Melanie lächelte sie an. »Dann kannst du mir ja beim Essen auch erzählen, wer diese Nicky ist, bei der Babett Greiner jetzt wohnt.«
Sie hatte erwartet, dass auch Jana lächeln würde, aber das tat sie nicht. Im Gegenteil, es schien, als ob die Erwähnung des Namens Nicky bei ihr einen Temperatursturz in ihrer Stimmung ausgelöst hätte.
»Habe ich etwas Falsches gesagt?«, fragte Melanie verunsichert. Schon wieder. Das war anscheinend ein Dauerzustand in Janas Gegenwart.

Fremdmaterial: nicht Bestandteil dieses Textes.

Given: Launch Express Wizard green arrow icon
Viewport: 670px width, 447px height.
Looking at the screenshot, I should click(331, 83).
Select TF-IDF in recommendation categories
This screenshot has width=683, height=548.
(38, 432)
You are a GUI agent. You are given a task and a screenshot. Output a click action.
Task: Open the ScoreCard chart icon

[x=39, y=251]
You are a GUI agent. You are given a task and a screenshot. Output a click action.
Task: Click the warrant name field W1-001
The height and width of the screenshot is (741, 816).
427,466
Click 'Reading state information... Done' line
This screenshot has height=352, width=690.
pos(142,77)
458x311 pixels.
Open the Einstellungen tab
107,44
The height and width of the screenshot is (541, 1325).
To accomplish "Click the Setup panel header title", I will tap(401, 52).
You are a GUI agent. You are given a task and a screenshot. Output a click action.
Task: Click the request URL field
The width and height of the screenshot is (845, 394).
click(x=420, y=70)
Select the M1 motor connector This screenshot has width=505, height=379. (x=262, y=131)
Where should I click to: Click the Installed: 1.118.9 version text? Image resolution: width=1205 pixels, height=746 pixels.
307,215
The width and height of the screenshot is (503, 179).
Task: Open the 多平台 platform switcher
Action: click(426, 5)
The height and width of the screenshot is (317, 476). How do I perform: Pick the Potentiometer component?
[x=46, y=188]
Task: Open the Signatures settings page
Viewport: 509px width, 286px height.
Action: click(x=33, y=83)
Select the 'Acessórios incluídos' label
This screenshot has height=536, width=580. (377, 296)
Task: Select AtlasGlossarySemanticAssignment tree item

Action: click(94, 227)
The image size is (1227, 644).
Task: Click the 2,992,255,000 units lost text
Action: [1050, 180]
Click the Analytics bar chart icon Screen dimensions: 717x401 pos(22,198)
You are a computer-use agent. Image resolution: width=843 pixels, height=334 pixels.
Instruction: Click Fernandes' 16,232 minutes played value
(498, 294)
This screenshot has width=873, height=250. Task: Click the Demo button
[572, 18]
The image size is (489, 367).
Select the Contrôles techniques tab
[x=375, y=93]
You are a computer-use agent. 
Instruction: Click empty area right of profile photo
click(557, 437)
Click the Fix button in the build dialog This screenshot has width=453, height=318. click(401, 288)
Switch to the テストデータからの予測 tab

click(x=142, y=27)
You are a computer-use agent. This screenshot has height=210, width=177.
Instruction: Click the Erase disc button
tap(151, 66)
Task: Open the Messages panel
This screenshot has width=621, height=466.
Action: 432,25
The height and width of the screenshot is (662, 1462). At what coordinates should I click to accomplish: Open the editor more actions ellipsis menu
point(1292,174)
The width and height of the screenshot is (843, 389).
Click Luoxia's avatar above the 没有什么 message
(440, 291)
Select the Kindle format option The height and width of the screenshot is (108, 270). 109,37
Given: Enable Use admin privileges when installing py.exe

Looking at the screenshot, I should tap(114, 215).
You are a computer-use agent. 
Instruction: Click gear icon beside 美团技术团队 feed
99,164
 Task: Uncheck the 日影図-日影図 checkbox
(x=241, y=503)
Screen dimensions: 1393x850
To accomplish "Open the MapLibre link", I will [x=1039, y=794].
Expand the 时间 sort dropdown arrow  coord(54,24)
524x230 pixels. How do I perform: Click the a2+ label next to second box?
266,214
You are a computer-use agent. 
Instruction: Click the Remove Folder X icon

»Nein, nein.« Entschieden schüttelte Jana den Kopf, und nun lächelte sie doch, während sie kurz einen Blick auf Melanie warf. Doch ihr Lächeln schien ziemlich gezwungen. »Nicky ist nur . . .« Sie atmete tief durch. »Vielleicht sollte ich dich da vorwarnen. Sie ist verliebt in Babett. Schwer verliebt.«
Oh. Es war nur ein innerliches lautloses Oh, das Melanie da entschlüpfte. Ihren Lippen entschlüpfte nichts. Vielleicht konnten ein paar Leute hier in diesen Dörfern das Wort Lesbe doch buchstabieren.
»Ist das ein Problem für dich?«, fragte Jana, und eine gewisse Anspannung lag in ihrer Stimme.
»Kein Problem, nein.« Nun schüttelte Melanie den Kopf. »Natürlich nicht. Warum sollte es?«
»Könnte ja sein«, sagte Jana. »Nicky geht sehr offen damit um. Aber damit ist sie eine große Ausnahme hier, und deshalb wird sie auch allgemein als so eine Art verrücktes Huhn betrachtet, das keiner ernstnimmt.« Sie machte eine kleine Pause, dann fuhr sie etwas leiser fort: »Sie ist meine beste Freundin, seit wir zusammen zur Schule gegangen sind. Ich möchte nicht, dass ihr irgendetwas passiert.«
Zwei Fragen taten sich in Melanie auf. Was sollte dieser Nicky passieren, nur weil Melanie sie kontaktierte, um die abgebrannte Bäuerin Babett Greiner kennenzulernen? Und zweitens: Wenn Nicky Janas beste Freundin war und offenbar lesbisch, was war dann mit Jana?
Das Letzte strich sie innerlich gleich wieder. Was sollte mit Jana sein? Sie war die Freundin oder vielleicht sogar Verlobte ihres Chefs. Und vermutlich würde sie ihn bald heiraten, dann ein paar Kinderchen von ihm in die Welt setzen und sich von einer Dorfschönheit in eine Dorfmatrone verwandeln.
Wie all die anderen Frauen vor ihr hier im Dorf, die denselben Weg gegangen waren.